Im Verfassungs-, Rechts- und Europaausschuss wurden von den verschiedenen Fraktionen auch andere Vorstellungen zur Perspektive des Landesbeauftragten vorgetragen. Auch heute war das wieder der Fall.

Sie sehen, die Diskussion zu diesem Thema ist noch nicht abgeschlossen und daher wird es – dessen bin ich mir sicher – auch in der nächsten Legislaturperiode hierzu Diskussionen geben.

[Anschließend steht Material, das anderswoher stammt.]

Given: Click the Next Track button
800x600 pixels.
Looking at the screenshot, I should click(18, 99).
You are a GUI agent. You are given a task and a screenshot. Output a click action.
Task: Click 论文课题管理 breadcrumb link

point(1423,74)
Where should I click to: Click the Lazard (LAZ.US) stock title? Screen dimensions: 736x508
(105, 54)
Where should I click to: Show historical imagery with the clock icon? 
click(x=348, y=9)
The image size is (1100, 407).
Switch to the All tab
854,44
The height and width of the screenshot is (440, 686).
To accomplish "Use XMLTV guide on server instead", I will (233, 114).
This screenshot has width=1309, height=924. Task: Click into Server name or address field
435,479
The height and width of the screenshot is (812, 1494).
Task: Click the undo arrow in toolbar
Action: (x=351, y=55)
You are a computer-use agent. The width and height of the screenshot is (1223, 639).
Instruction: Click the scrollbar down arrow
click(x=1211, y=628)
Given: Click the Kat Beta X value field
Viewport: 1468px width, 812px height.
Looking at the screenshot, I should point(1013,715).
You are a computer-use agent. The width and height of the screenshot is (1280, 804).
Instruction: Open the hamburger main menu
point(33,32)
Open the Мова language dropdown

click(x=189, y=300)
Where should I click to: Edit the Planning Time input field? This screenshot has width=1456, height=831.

Für diese Diskussionen empfehle ich uns allen, dass wir sie einbetten in die begonnene und weiterlaufende Diskussion über die Zukunft und die Aufgabengestaltung des Bundesbeauftragten für die Unterlagen des Staatssicherheitsdienstes der ehemaligen DDR, damit wir zu einer abgestimmten Lösung zwischen Bundes- und Landesebene kommen können.

Aus den genannten Gründen können wir gegenwärtig eine Zustimmung zum vorliegenden Gesetzentwurf nicht empfehlen.

(Beifall bei der FDP und ganz vereinzelt bei der CDU)

Herr Gerstenberg mit einer Kurzintervention, bitte.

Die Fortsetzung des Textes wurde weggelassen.